Copy out the lines beginning at the one with "Task: Click the" and ending at the last line of the data, both included; pictures stay out.

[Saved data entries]
Start of Block
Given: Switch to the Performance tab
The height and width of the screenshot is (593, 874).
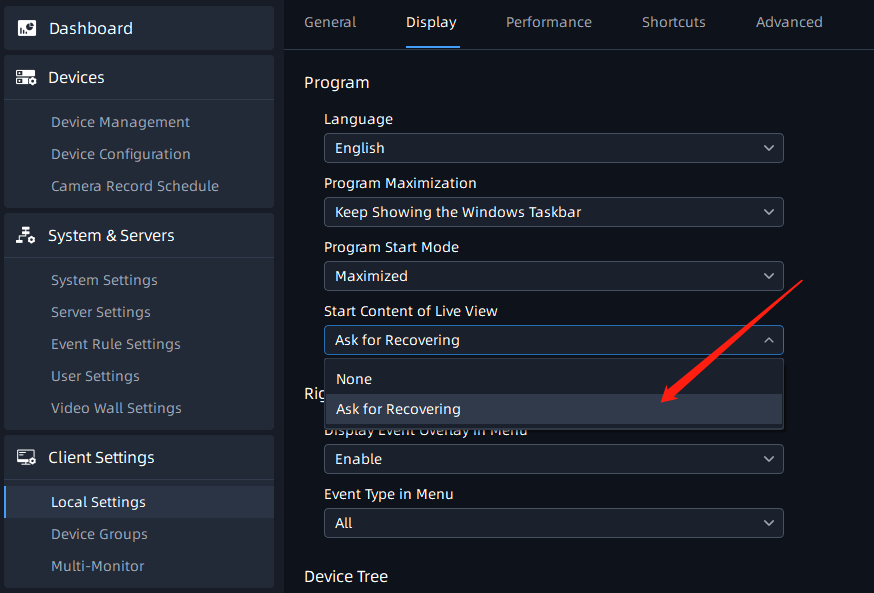Looking at the screenshot, I should [548, 22].
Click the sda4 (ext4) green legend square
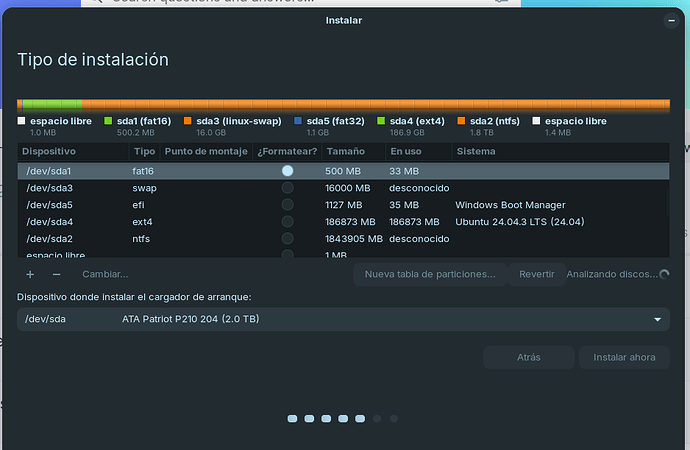 click(x=381, y=121)
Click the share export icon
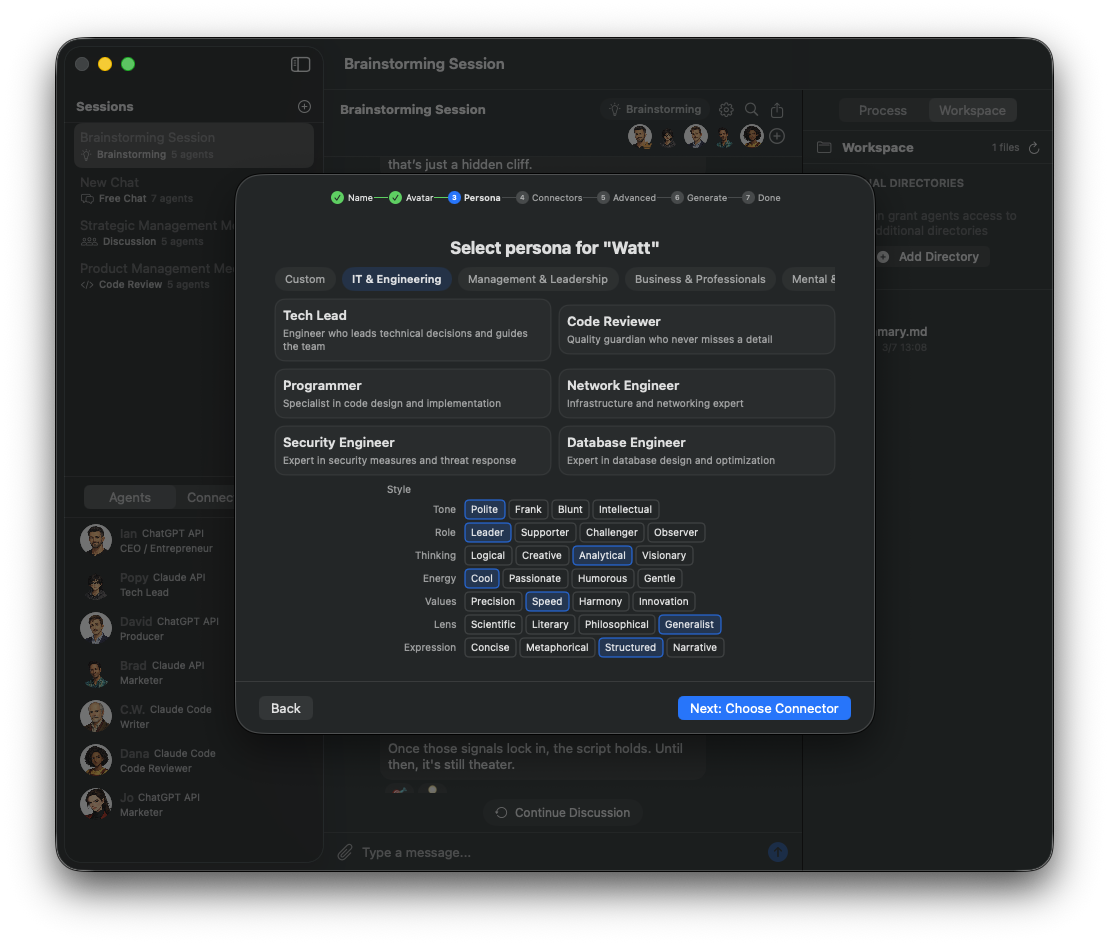This screenshot has height=945, width=1109. point(777,110)
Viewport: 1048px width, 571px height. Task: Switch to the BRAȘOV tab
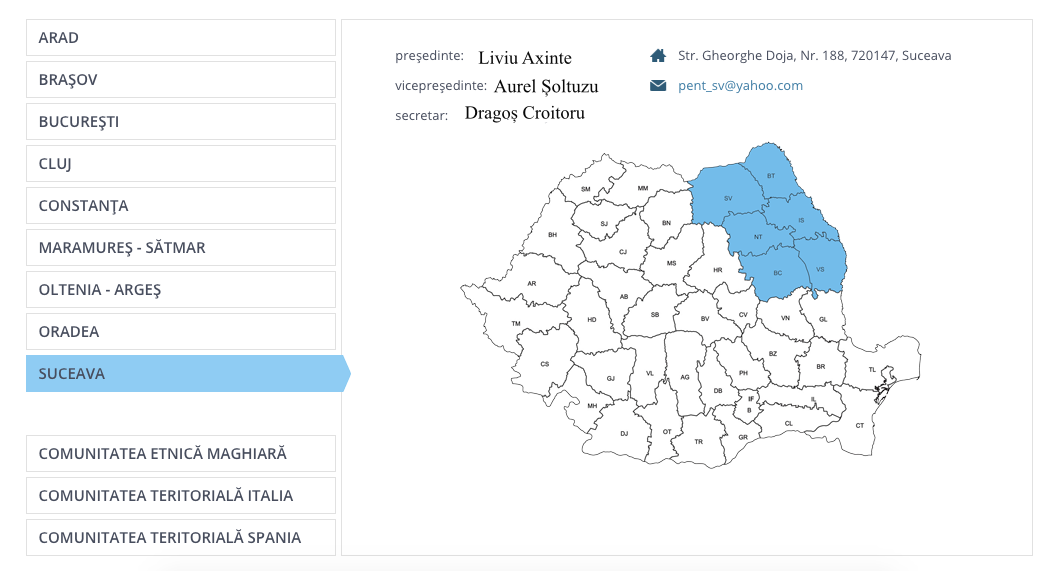pos(180,80)
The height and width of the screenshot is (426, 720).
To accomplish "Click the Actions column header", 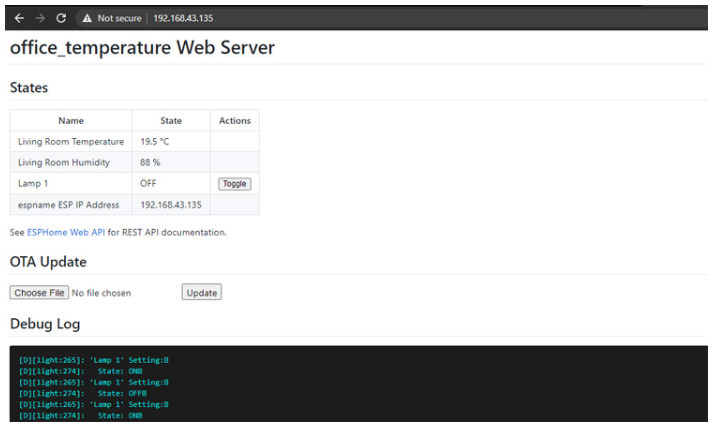I will click(x=235, y=121).
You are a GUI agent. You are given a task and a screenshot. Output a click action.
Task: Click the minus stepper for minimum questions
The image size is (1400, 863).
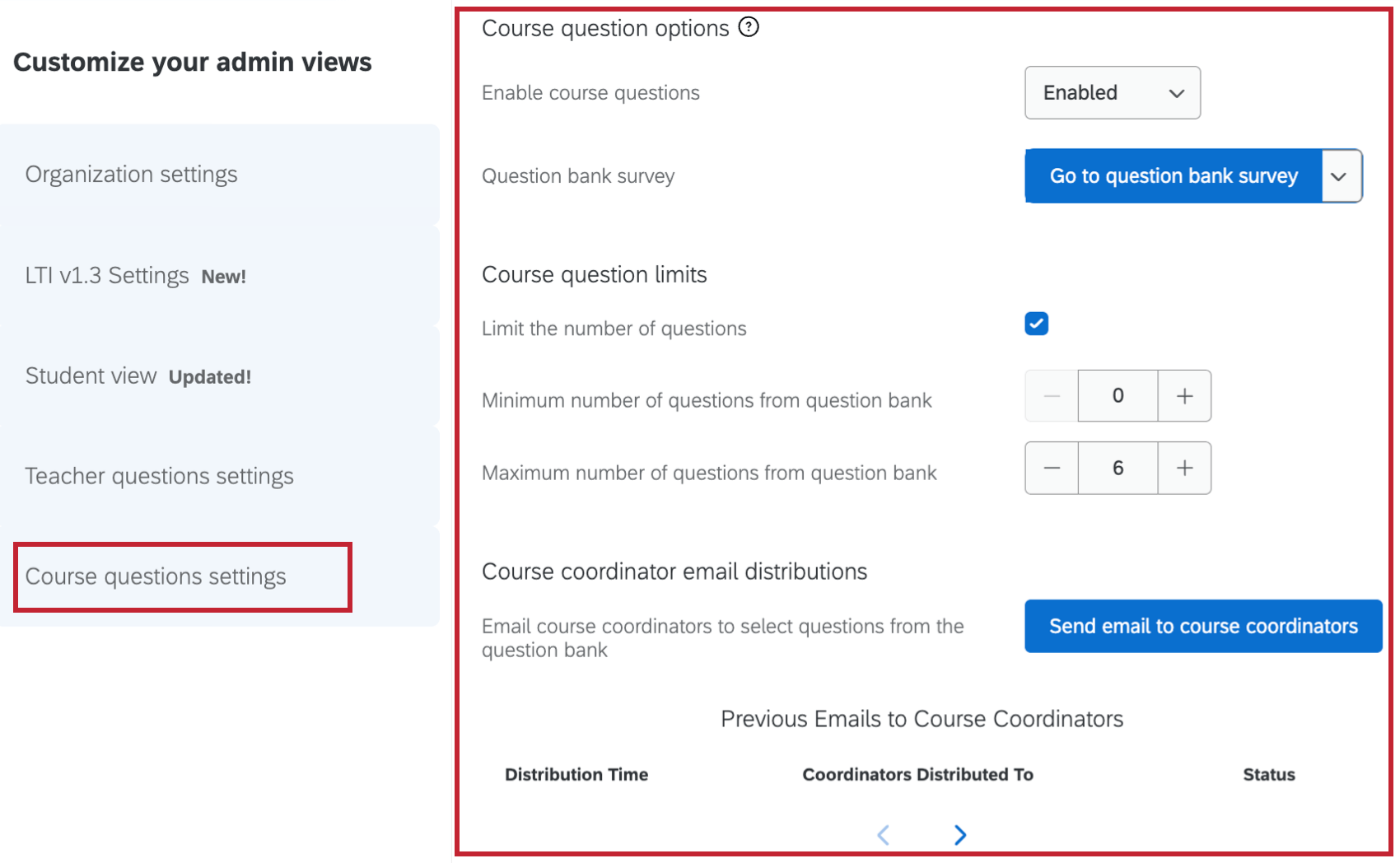[x=1051, y=395]
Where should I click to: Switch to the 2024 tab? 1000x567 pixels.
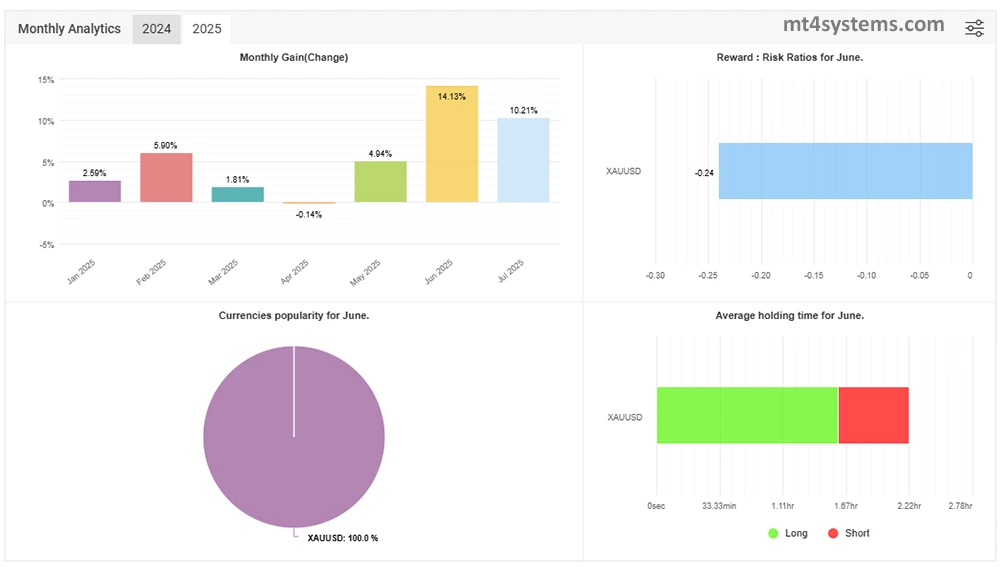(x=156, y=29)
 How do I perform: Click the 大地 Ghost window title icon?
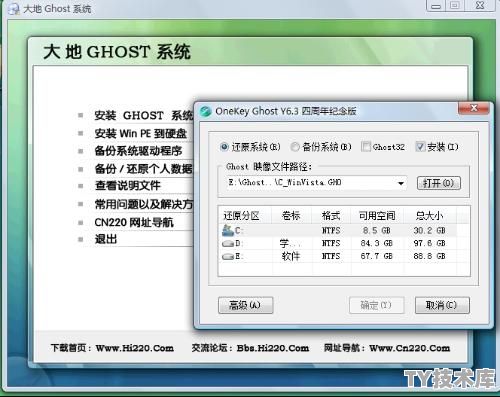[14, 9]
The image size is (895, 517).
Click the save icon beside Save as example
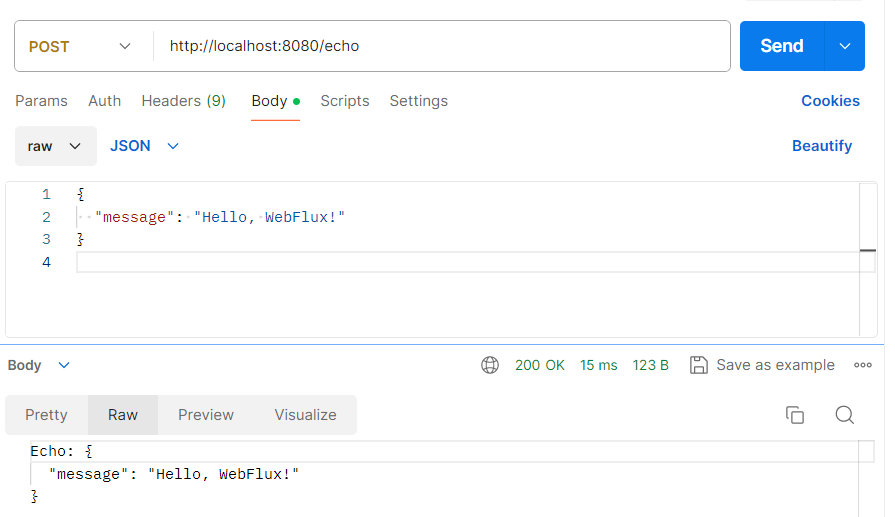tap(699, 365)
End of Block
**RESULT OF THIS EXERCISE**
Task: Click the minus stepper for minimum questions
The image size is (1400, 863).
[x=1051, y=395]
Where should I click to: Switch to the 2024 tab? 1000x567 pixels.
(x=156, y=29)
 How do I perform: Click the 大地 Ghost window title icon?
[14, 9]
The image size is (895, 517).
Click the save icon beside Save as example
tap(699, 365)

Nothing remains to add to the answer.